One survey found that 57% of responding physicians treat persistent
Lyme disease for three months or more.[16] Fallon notes that
for over 3400 patients screened for the Columbia University
study of persistent Lyme disease, the mean duration of IV treatment
was 2.3 months and the mean duration of oral antibiotic therapy
was 7.5 months.[6] In another
survey, 50% of the responders considered using antibiotics
for a time greater than one year in a symptomatic seropositive
Lyme disease patient. Almost that same number would extend therapy
to 18 months if needed.[17]
For treating early Lyme disease, there are conflicting surveys.
Most physicians responding to one survey specified short-term
treatment[18], while 43%
of those responding to another survey would treat erythema migrans-positive
Lyme disease for three months or more.[16]
All jurisdictions that have considered the matter have found
two standards of care in the treatment of Lyme disease.[19]
When more
than one standard of care exists, the critical question becomes
who decides the appropriate course of treatment for the patient.
Under the medical ethical principle of autonomy, the treatment
decision belongs to the patient. Hence, the American Medical
Association requires that the physician disclose and discuss
with the patient not only the risks and benefits of the proposed
treatment, but also the risinsks and benefits of available alternative
treatments (regardless of their cost or the extent to which
the treatment options are covered by health insurance).[20]
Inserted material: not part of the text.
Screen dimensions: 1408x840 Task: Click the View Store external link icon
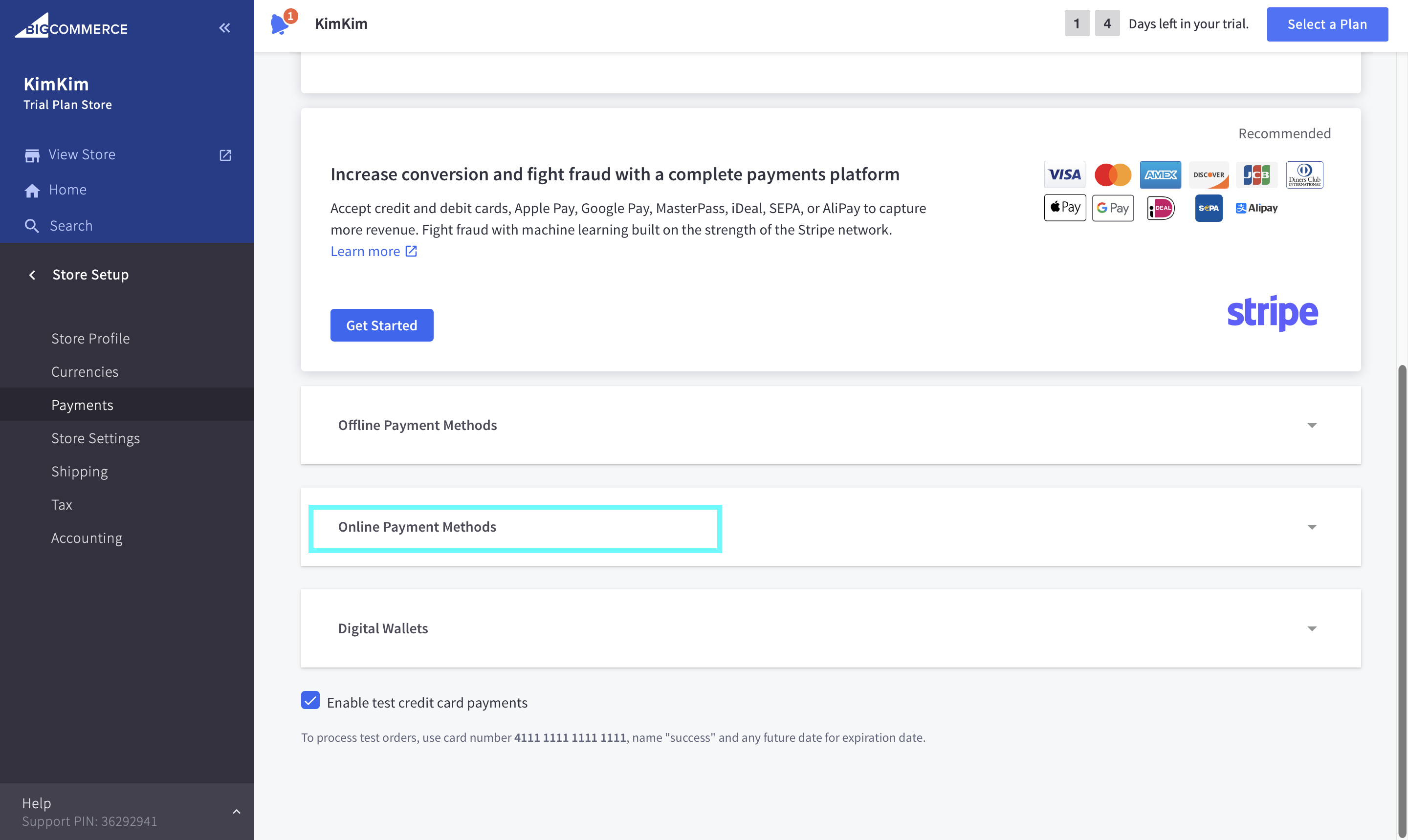pyautogui.click(x=225, y=155)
For example, patients with prostate cancer (where significant
uncertainty exists regarding long-term treatment outcomes) must
elect between watchful waiting, radiation and surgery. The legal
doctrine of informed consent also requires that patients be
advised of material treatment options. Treatment choices involve
trade-offs between the risks and benefits of treatment options
that only patients-who know the kinds of risks they are willing
to run and the types of quality of life outcomes that matter
to them-are uniquely suited to make.
Sound health
care policy follows suit, with healthcare costs generally witnessing
a reduction when the patient's preference is supported. Patient
preference exists whenever there is more than one acceptable
treatment approach. When inefficiencies in the Medicare system
were analyzed by looking at small area variations in medical
practice, most variation in preference-sensitive care was found
to reflect physician opinion. In patient preference situations,
patient and provider values are often in conflict and public
healthcare researchers recommend reducing the medical practice
variations in these situations by reduc[ing] scientific
uncertainty through outcomes research... and establish[ing]
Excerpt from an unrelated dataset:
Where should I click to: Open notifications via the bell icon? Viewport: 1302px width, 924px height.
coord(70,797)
shared decision-making for preference-based treatments.[21]
Respect
for the basic autonomy of the patient is a fundamental principle
of medical ethics. Without adequate information about treatment
options, their probable outcomes, and the risks and benefits
associated with each, patients cannot act autonomously. Today,
however, many patients are either denied treatment by their
HMO physicians who follow actuarial treatment protocols generated
to keep treatment costs down, or they must find an independent
physician to treat them, with the all but forgone conclusion
that coverage for this treatment will be denied by their insurer
based on cherry-picked (economically favorable) guidelines.
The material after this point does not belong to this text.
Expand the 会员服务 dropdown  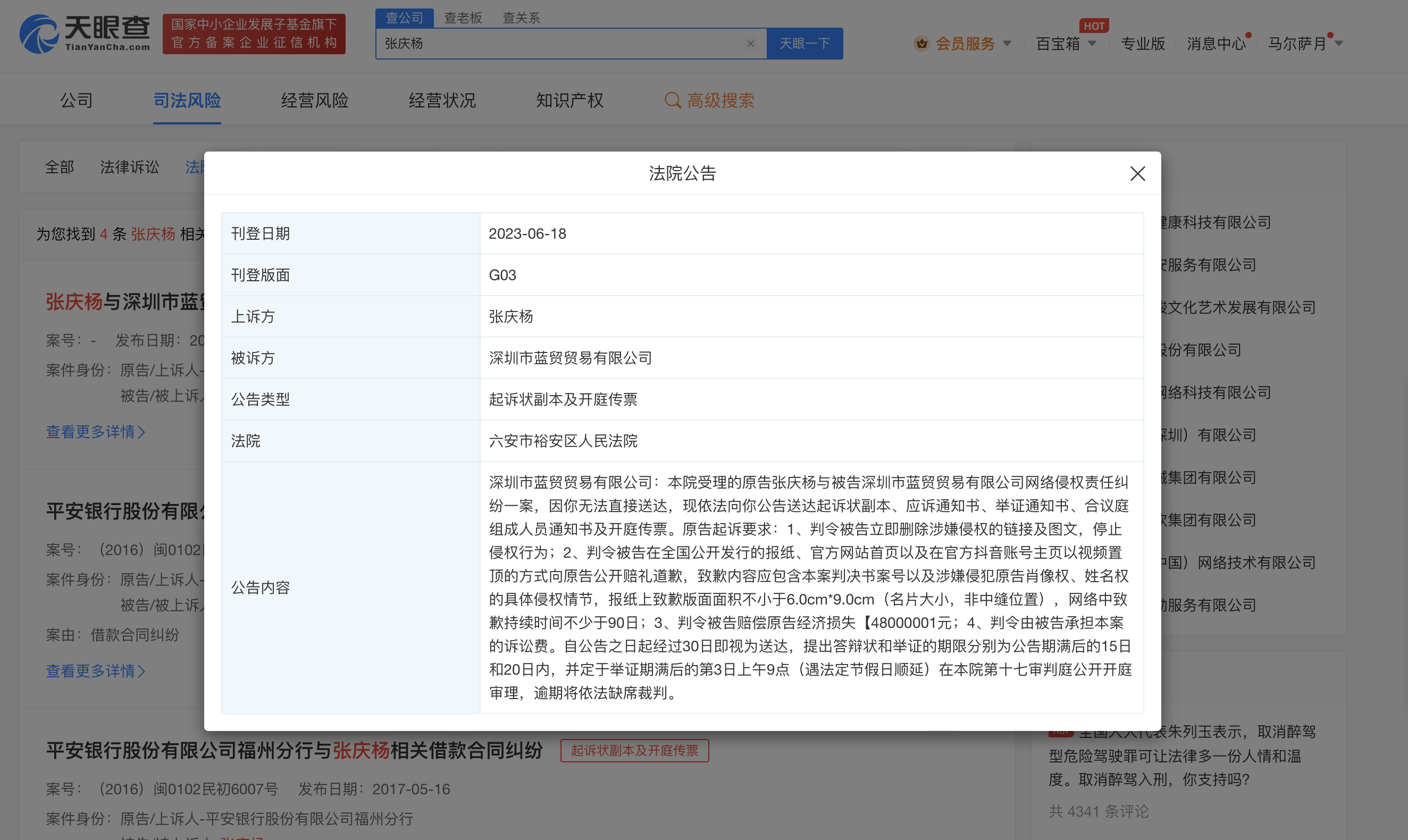(1007, 44)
Moreover, HMO physicians generally do not advise their patients
that treatment alternatives exist.
Scientific
uncertainty about Lyme disease has resulted in more than one
treatment approach (like prostate cancer). We agree with the
AMA, ACP and other professional medical organizations interested
in promoting informed patient consent and want to make sure
that:
- Physicians,
insurers, patients and governmental agencies are educated
that two treatment approaches exist;
- Physicians
give patients sufficient information about treatment options
to enable patients to make a meaningfully informed choice
and respect the autonomy of that choice;
- Insurance
reimbursement be provided for treatment rendered in accordance
with either standard of care; and
- Government
agencies provide unbiased information and remain neutral regarding
both standards of care and treatment approaches.